We will soon be closing the door on one of the most beautifully written, casted and scripted shows of all time – Mad Men. Allowing its viewers to slip into a richly illustrated world of dreamy advertising, sharp dressing and a plethora of afternoon scotch, the show has gained a passionate, dedicated fan base and a place on the mantle of pop culture since bursting onto the screen in July 2007.
While advertising has evolved from 1960’s Madison Avenue, there are some lessons that seamlessly crossover from SCDP (Sterling, Cooper, Draper, Pryce) methods to the modern digital world. Though the inspirational pitches and outrageous office antics (remember the lawnmower?) are a delight to watch, it’s the dialogue that really takes centre stage. So grab yourself a lucky strike (and a neat scotch if you are feeling fancy) and dive into nine (and a half) Mad Men quotes which form the digital do’s and don’ts that stand the test of time.

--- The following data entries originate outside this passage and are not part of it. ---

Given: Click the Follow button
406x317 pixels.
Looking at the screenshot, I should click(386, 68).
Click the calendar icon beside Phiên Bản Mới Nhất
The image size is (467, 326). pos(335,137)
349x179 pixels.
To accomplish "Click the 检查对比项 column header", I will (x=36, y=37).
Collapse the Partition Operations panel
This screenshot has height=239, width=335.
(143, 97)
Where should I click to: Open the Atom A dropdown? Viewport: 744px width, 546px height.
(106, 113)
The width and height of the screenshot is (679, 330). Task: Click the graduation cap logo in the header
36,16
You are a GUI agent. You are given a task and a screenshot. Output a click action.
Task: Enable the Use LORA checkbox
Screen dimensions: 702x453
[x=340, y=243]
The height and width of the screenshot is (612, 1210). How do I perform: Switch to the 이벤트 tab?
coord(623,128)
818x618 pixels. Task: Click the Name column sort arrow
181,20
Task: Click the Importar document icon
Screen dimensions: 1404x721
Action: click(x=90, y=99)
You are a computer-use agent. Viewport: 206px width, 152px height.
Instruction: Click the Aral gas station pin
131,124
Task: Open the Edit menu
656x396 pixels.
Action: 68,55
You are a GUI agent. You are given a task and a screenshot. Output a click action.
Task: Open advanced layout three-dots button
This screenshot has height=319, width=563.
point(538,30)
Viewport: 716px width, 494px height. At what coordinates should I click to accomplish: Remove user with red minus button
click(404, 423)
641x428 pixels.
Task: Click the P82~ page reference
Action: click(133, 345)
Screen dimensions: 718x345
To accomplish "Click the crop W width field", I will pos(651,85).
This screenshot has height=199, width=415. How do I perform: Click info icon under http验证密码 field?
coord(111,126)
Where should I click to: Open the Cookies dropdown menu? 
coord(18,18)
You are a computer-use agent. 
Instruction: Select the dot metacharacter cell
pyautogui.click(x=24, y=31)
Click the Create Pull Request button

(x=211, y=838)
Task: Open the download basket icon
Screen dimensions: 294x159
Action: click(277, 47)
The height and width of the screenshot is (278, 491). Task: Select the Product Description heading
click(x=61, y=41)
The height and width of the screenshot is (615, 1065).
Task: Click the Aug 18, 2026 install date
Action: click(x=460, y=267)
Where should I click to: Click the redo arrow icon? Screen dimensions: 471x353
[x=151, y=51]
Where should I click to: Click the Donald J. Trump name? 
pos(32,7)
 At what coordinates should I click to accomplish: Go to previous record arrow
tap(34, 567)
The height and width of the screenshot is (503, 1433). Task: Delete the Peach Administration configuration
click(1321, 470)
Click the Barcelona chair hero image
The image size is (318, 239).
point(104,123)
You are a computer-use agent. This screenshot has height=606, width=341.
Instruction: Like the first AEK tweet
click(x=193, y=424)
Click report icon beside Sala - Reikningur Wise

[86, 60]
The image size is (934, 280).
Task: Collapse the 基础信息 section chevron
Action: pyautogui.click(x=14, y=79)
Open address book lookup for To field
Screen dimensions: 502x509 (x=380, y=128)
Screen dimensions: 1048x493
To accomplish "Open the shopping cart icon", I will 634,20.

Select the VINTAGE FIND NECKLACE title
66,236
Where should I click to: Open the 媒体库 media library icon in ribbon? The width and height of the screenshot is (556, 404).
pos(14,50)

1. Don’t forget who counts
People tell you who they are, but we ignore it because we want them to be who we want them to be.” - Don Draper
More often than not, advertisers and marketers get lost in the excitement of creating campaigns and forget to focus on what the customer really wants, and instead tell them what they should want. To a degree this has been very successful, however to take a campaign to the next level, it is important to think like your customer.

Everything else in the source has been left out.